Nos entreprises ont déjà une partie du stock nécessaire en séchage. De plus, même dans les chantiers de marine, on commençait avec les stocks de bois secs, mais une partie du séchage se faisait à l'air le bois étant déjà mis en place, et si on manquait de "bois sec", on ralentissait de quelques mois la construction pour laisser sécher ; c'était d'ailleurs surtout pour les bordages (pour l'étanchéité de la coque) que l'on exigeait du bois "sec". Sous Louis XVI, la réglementation imposait qu'une frégate reste au moins deux ans en chantier pour permettre à la membrure de sécher (chantier en général de 3 à 5 ans).

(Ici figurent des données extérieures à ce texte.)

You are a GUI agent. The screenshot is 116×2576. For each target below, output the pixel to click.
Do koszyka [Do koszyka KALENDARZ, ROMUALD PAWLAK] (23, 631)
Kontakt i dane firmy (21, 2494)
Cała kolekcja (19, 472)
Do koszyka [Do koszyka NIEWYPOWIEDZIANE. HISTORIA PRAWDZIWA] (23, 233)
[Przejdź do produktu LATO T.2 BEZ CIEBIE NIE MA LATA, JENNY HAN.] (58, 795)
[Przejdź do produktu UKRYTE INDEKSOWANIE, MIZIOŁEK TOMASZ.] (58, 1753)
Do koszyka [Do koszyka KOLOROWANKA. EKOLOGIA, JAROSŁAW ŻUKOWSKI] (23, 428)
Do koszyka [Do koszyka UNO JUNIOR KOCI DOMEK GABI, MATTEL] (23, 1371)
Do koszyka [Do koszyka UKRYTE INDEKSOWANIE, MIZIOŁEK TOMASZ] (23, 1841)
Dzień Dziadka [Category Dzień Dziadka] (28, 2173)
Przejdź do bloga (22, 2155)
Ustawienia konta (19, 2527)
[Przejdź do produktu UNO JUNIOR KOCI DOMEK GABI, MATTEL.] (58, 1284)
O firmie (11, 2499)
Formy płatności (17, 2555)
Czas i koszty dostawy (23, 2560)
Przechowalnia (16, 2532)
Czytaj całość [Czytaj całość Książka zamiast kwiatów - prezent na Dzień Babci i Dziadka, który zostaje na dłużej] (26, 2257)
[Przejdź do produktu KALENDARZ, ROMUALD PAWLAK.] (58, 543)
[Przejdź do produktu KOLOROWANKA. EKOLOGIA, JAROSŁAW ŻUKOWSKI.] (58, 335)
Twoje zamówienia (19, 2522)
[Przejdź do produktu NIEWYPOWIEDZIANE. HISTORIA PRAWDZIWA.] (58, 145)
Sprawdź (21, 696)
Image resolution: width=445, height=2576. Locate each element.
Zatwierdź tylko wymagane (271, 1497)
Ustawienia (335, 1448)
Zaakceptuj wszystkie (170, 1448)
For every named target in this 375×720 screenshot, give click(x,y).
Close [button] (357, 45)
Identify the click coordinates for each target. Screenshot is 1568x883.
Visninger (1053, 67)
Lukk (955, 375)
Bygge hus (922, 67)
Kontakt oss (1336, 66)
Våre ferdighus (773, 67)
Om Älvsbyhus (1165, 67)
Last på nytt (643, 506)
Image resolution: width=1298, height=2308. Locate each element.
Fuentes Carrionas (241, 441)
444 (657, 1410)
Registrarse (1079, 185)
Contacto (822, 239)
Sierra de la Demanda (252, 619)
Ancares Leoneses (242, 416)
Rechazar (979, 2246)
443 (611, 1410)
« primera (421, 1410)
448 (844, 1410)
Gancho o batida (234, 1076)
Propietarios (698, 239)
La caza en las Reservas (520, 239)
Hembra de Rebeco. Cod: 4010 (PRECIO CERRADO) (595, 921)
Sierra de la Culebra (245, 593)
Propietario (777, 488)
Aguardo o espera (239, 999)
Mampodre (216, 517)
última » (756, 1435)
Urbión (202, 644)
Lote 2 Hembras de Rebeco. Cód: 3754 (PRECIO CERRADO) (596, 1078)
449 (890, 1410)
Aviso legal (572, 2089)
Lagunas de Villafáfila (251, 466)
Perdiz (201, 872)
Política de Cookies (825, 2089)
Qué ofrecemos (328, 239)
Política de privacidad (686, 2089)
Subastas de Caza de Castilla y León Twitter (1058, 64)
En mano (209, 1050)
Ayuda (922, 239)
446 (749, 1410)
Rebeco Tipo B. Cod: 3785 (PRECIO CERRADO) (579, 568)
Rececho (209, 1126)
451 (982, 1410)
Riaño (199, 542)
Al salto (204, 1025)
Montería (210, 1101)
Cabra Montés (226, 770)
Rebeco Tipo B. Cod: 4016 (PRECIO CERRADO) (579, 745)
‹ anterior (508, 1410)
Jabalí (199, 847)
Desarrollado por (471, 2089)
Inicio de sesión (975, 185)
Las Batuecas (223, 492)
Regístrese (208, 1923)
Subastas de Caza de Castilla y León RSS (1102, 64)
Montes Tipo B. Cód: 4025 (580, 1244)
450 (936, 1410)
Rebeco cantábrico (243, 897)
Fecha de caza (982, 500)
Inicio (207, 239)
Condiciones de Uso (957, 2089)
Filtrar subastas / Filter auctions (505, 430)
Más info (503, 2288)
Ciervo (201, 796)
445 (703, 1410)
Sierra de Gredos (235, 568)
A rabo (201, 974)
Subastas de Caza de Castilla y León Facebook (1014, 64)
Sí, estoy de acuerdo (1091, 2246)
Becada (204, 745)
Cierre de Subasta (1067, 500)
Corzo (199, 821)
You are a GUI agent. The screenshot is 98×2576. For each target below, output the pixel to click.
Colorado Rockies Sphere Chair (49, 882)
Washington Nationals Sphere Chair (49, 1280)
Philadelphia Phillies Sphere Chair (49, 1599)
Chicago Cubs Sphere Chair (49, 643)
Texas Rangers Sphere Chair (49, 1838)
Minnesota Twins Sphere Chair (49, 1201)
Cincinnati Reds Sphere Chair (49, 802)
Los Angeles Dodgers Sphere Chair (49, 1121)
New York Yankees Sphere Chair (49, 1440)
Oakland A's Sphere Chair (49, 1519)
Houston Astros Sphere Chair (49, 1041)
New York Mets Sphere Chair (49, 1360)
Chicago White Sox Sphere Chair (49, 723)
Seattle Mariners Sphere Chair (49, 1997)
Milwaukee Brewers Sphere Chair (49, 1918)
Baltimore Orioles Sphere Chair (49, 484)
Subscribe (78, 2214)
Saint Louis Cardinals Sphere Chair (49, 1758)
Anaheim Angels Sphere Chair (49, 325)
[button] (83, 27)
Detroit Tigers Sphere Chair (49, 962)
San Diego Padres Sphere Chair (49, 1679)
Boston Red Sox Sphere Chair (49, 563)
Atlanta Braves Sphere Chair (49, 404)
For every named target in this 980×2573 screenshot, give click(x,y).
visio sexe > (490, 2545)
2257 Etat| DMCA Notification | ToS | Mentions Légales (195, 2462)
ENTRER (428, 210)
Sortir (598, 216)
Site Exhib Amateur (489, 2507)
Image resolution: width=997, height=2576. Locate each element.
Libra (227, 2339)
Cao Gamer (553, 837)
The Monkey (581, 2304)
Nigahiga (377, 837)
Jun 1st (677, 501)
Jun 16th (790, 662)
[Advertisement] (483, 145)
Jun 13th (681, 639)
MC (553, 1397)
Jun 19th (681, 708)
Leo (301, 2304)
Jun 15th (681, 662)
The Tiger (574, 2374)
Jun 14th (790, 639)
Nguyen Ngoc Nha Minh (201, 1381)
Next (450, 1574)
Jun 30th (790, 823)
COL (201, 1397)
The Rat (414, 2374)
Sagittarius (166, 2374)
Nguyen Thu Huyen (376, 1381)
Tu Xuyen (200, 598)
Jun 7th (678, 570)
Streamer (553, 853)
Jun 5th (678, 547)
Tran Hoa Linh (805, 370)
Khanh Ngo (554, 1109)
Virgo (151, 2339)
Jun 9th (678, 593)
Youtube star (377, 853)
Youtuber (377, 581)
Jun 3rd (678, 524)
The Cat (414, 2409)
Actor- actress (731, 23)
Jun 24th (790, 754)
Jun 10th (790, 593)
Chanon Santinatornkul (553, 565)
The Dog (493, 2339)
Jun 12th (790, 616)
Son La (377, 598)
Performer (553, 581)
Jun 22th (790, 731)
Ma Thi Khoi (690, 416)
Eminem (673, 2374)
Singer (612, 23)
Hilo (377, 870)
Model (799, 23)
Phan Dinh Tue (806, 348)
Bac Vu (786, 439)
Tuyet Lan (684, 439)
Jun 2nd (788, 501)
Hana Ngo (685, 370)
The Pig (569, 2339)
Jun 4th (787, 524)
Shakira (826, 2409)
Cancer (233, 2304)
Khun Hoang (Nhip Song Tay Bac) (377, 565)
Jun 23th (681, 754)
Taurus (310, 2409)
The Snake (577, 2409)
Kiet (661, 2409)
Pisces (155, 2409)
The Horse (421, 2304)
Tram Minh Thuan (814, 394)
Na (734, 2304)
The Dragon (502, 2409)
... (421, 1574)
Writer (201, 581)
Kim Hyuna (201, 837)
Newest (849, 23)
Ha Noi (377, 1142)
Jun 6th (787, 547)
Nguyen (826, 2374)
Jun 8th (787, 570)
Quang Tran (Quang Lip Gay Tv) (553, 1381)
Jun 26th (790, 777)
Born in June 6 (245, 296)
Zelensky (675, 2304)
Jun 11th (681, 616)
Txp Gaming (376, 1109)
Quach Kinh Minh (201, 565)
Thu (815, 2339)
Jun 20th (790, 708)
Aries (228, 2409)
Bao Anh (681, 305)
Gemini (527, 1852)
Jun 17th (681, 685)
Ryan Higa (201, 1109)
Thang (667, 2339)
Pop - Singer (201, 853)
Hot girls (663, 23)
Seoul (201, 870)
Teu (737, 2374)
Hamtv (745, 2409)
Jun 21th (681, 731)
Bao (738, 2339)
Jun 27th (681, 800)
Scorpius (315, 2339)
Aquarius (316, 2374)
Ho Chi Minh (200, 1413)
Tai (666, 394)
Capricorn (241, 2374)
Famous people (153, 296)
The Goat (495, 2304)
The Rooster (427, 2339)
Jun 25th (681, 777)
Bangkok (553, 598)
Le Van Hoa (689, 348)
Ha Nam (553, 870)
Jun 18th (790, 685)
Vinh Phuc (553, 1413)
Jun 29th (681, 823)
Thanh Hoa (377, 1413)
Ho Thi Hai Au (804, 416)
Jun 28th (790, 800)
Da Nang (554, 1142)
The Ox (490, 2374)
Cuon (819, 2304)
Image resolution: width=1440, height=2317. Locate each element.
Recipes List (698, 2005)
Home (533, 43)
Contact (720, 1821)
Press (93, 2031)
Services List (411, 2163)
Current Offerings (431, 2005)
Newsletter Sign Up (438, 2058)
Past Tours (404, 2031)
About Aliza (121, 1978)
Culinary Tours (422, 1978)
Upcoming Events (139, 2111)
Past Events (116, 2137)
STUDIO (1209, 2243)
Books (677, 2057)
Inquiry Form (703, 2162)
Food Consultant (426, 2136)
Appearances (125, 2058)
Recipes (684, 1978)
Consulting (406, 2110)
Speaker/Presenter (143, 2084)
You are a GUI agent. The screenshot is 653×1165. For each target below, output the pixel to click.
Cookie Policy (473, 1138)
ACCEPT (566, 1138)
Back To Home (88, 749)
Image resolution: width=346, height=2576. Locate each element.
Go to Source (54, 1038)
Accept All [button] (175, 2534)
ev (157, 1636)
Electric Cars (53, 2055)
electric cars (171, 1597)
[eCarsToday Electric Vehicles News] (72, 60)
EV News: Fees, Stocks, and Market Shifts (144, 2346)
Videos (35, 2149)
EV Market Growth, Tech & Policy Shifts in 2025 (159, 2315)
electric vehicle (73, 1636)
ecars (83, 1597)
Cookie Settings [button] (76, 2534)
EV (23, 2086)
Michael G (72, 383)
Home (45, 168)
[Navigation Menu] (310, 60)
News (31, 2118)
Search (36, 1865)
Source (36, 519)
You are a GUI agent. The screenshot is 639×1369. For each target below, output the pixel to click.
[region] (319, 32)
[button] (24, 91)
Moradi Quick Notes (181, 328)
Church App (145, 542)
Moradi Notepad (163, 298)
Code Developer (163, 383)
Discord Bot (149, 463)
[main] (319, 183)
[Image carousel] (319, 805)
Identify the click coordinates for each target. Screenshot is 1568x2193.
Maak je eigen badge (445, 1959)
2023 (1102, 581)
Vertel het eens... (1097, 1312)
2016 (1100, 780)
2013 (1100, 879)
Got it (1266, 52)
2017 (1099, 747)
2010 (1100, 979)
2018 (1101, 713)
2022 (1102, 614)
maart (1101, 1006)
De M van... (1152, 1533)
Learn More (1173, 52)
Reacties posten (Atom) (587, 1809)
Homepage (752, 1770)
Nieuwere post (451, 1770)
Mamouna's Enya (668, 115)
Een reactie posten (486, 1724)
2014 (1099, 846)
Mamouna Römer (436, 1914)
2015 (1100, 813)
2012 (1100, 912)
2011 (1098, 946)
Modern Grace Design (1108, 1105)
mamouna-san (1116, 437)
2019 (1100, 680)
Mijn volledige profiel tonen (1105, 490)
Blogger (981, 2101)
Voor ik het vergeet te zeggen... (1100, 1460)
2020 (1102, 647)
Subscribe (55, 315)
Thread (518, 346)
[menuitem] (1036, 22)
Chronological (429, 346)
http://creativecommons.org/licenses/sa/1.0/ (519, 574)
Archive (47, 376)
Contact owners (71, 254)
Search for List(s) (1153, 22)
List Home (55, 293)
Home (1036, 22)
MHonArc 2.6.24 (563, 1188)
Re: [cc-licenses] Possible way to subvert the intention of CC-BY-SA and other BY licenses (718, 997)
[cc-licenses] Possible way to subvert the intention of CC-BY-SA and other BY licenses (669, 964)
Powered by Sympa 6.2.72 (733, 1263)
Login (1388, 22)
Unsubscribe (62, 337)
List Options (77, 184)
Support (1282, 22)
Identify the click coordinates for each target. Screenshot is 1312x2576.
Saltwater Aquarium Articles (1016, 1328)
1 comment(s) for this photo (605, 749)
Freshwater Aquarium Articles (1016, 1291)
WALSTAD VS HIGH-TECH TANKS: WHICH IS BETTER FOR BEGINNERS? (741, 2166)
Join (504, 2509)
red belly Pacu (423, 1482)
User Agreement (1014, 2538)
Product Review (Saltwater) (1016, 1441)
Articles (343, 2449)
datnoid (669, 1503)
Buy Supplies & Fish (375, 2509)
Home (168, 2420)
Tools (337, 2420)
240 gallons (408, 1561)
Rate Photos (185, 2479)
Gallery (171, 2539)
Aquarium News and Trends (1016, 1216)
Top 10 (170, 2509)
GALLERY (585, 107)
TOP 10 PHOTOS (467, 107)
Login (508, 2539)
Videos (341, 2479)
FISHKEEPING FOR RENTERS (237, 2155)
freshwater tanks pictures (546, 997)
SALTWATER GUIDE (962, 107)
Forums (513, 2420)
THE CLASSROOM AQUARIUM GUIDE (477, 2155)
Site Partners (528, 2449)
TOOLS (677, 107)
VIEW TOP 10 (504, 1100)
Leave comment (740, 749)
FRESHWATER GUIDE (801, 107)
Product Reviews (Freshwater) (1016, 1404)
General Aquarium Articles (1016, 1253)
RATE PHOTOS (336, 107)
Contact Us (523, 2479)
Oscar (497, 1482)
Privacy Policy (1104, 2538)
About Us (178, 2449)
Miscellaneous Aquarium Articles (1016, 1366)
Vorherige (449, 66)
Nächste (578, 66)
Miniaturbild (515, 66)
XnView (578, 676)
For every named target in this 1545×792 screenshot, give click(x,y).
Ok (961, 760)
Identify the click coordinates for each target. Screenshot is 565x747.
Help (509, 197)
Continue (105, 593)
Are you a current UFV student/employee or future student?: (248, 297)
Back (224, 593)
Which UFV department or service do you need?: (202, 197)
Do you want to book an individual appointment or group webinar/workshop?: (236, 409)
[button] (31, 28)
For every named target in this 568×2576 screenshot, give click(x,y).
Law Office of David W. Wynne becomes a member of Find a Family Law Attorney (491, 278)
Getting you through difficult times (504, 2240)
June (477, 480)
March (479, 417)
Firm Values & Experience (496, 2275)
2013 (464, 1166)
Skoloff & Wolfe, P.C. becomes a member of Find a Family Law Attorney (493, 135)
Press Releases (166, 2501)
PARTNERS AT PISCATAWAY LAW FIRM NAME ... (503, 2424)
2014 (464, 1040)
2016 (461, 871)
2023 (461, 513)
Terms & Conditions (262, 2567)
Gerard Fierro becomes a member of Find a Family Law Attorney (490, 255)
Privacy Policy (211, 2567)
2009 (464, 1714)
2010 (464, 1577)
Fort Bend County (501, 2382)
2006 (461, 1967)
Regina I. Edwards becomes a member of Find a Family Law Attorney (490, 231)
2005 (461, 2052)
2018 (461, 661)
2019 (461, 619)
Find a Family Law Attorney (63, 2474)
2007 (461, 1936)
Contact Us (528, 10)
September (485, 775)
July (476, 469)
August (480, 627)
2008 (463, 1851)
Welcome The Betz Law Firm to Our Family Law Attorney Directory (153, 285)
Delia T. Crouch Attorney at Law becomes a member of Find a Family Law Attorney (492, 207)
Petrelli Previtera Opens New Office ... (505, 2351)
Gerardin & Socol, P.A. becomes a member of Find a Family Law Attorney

Pascal Jacob, expert bois, a dans le même sens adressé, au Président de la République, à propos de la reconstruction de la charpente de la cathédrale Notre Dame de Paris, une lettre démontrant l'importance de reconstruire en bois https://www.pascaljacob.fr/notre-dame-de-paris 
Cliché Pascal Jacob






La comparaison entre "les charpentes de nos bâtiments de terre ou de mer", comme le disait l'ordonnance de Colbert en 1669, reste instructive. Enfin prévoir un village d'artisans au pied de Notre-Dame serait extrêmement instructif et ferait une belle promotion de nos savoir-faire. C'est ce défi qui a été remarquablement relevé par l'Association Hermione Lafayette, avec Benedict Donnelly et notre académicien Erik Orsenna, en réalisant en 17 ans une superbe réplique historique de la frégate qui avait officiellement conduit La Fayette aux Etats-Unis. 
La restauration de la charpente de Notre-Dame de Paris, qui lui avait permis de durer près de 9 siècles et aurait pu durer plus encore, doit se faire dans les règles de l'art et de l'histoire pour les siècles à venir.